Suzanne Collins‘ The Hunger Games prequel is finally being released this year, and Lionsgate is already poised to turn it into a movie. The original trilogy began with the 74th annual Hunger Games, but this story is set 64 years before that – ten years into the Capitol of Panem’s oppressive rule, which is driven by murderous, nationally televised games where children murder each other.
Now we know who the protagonist of this prequel story will be, and…well, it’s a choice. The new novel, which is entitled The Ballad of Songbirds and Snakes, will follow a heroic young version of Coriolanus Snow – the same man who eventually becomes President Snow, the tyrannical leader of Panem and primary villain of the Katniss Everdeen trilogy.
Entertainment Weekly has an excerpt from the forthcoming book, and the outlet refers to Snow as the new protagonist, “a teenager born to privilege but searching for something more, a far cry from the man we know he will become. Here, he’s friendly. He’s charming. And, for now anyway, he’s a hero.”
Stories which humanize popular villains seem to have become trendy in recent years – I’m thinking of things like Wicked, which tells the origin story of The Wizard of Oz‘s Wicked Witch of the West, and Maleficent, which complicates the Sleeping Beauty villain’s backstory. So while this approach isn’t exactly new, it’s tough to think of one that has so explicitly humanized an oppressive government leader. It’s baffling how Collins could look at the roster of characters she created in the original Hunger Games trilogy, and then actively decide to make her chief villain a hero. It’d be like someone who has chronicled the chaos of our current political moment deciding to write a story in which a young Donald Trump is depicted as the hero. Could it be dramatically interesting? Sure. But would I ever want to sit down and read it? Hell no.
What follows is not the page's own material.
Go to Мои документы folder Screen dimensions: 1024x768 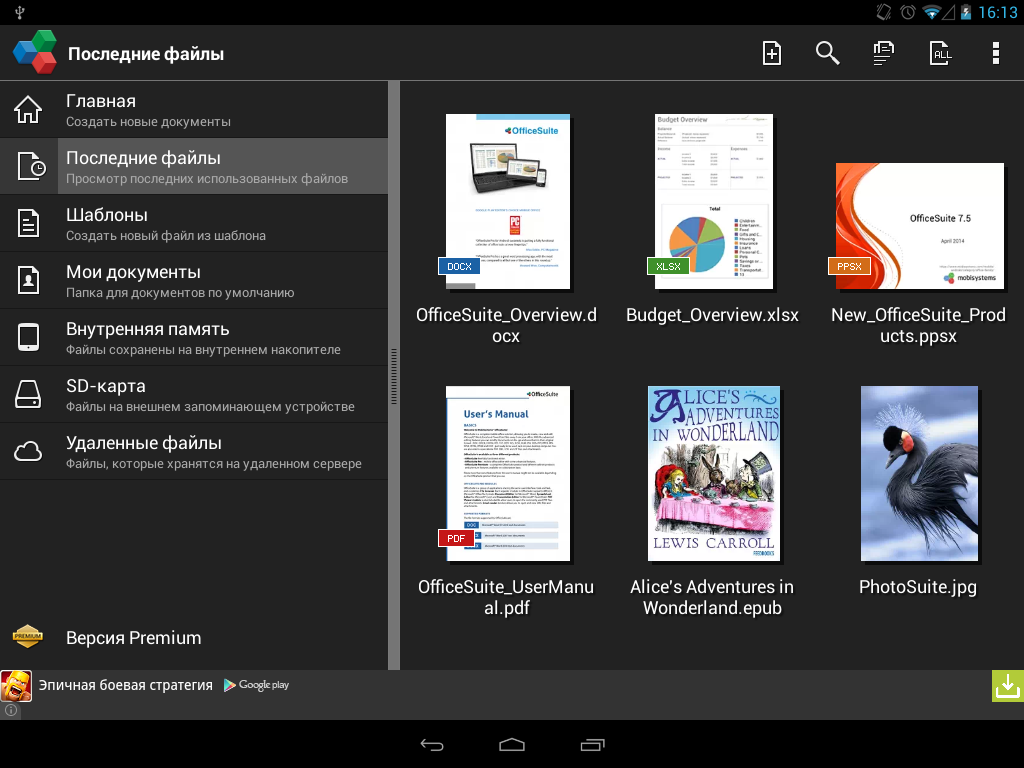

I was listening to a podcast recently (forgive me, I can’t recall which one) that was suggesting that The Hunger Games may have been the biggest film franchise of the 2010s which has subsequently left little to no culture footprint. I think that may be true: the hype around those movies was huge at the time, but looking back on it, it seems evident that most of that hype was actually invested in rising star Jennifer Lawrence instead of the actual story being told across the four-movie saga. Time will tell if audiences are truly interested in returning to a cinematic version of Panem, especially through a story which a privileged rich version of the original story’s villain is presented as a sympathetic hero.
The Ballad of Songbirds and Snakes is set to hit shelves on May 19, 2020, and we expect a movie version to arrive sometime in the next year or two.